Cypriot journalist and politician

Irene Charalambidou (Ειρήνη Χαραλαμπίδου; born 19 March 1964) is a Cypriot journalist and politician. In 2011, she was elected MP in the Nicosia constituency with AKEL, being re-elected in 2016, and again in 2021. She joined ALMA ahead of the 2026 election.

==Early life and education==
Irene Charalambidou was born in Limassol on 19 March 1964.

She studied psychology at the University of Nicosia and journalism at the Mediterranean College in Athens.

==Career==
===Journalism===
She worked as a journalist at the newspaper "The Games", in "Eleftherotypia" and collaborated with the newspaper "Kiryka". She was the director of public relations of the "Louis" Tourism Organization.
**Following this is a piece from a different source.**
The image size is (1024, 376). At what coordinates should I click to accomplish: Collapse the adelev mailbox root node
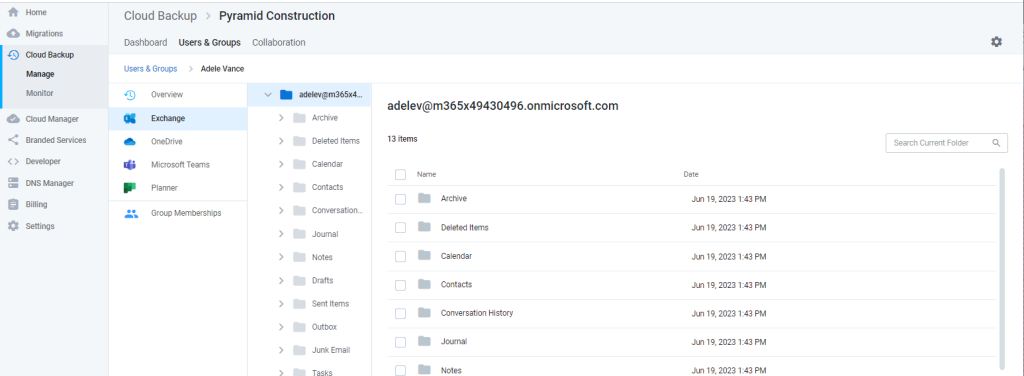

She has worked for many years on Cyprus Broadcasting Corporation, presenting one of the most popular shows of the time, "Pleasant Saturday Night". She also worked for the television of "Logos" and "ANT1 Cyprus". During the period 2005-2011 she was responsible for the research, journalistic supervision and presentation of the TV broadcasting policy of RIK "We Discuss It". The President of the Republic of Cyprus, Demetris Christofias, made the first presidential report on this show in December 2008.

===Author===
In 2007, she published her first book titled What We Talked and in January 2011, the second book, The White Pages of the Cyprus issue on the political analysis of events of the contemporary political history of Cyprus. The presentation of the book was made by the President of the Republic of Cyprus, Dimitris Christofias.

===Politics===
In 2011, Charalambidou was elected a member of the electoral district of Nicosia with AKEL. She is a member of the Parliamentary Committee on Institutions, Securities and Administration, the House Standing Committee on the Development and Control of Public Expenditure and the Parliamentary Committee on Health. On May 22, 2016, she is re-elected to Nicosia with AKEL. She is ranked first in crosses of preference and this makes her the first female Member who succeeds in national elections to be elected with most crosses of preference pancyprian. With the new legislature, she is Deputy Chairwoman of the House Standing Committee on the Development and Control of Public Expenditure, and a member of the Institutions, Securities and Administration, Health and Human Rights Committees.

==Personal life==
She is married to Andros Papapavlou and has two sons.